5-Axis Milling Machining Learns to Optimise Itself
When milling, the entire energy of the process is often concentrated on a small area of the tool cutting edge, which leads to rapid wear of the tool. If the energy of the milling process were spread over the entire cutting edge of the tool, the service life of the entire milling tool would also be extended. It would also be useful to have information on the degree of tool wear at any time, for example in the CAM system. In this way, ball milling heads would only have to be replaced when they were completely worn out. Together with an industrial consortium, the Fraunhofer Institute for Production Technology IPT is now launching the research project "OptiWear" in order to achieve longer tool life without sacrificing quality. To achieve this, the partners are developing both the technology and simulation software for 5-axis milling further. With the aid of an artificial neural network, the software identifies precisely those sections of the cutting edge for which particularly high tool wear is to be expected. The network therefore learns how to accurately predict tool wear during milling and adjust the tool paths so that wear is spread over a large area of the cutting edge.
Easy to integrate: interfaces to existing CAM systems
The researchers have combined the information from the neural network with a simulation platform for 5-axis milling processes, SimCutPro, which has been developed by Fraunhofer IPT. The software module is integrated into the CAM system to ensure an automated and consistent production planning process. Since SimCutPro already has interfaces to CAM systems, companies can easily integrate the new module into their production processes if they already use the simulation systems.

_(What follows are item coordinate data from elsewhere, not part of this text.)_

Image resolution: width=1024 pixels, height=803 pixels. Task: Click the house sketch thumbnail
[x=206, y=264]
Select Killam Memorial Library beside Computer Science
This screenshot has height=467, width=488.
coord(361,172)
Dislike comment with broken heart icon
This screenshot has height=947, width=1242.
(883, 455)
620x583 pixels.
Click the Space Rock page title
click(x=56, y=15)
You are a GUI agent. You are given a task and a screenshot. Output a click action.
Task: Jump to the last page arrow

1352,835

Due to the reduced wear of the tool cutting head, workpieces can be milled more precisely. Longer tool life not only improves product quality, but also reduces overall manufacturing costs. The new software module is based on a similar module that Fraunhofer IPT has already developed for turning processes. The scientists are therefore convinced that the functional principle can also be applied to other processing technologies. The project is funded by the German Federal Ministry of Education and Research (Bundesministerium für Bildung und Forschung, BMBF) in the small and medium-sized enterprise innovative funding initiative, which runs from July 2017 to June 2019.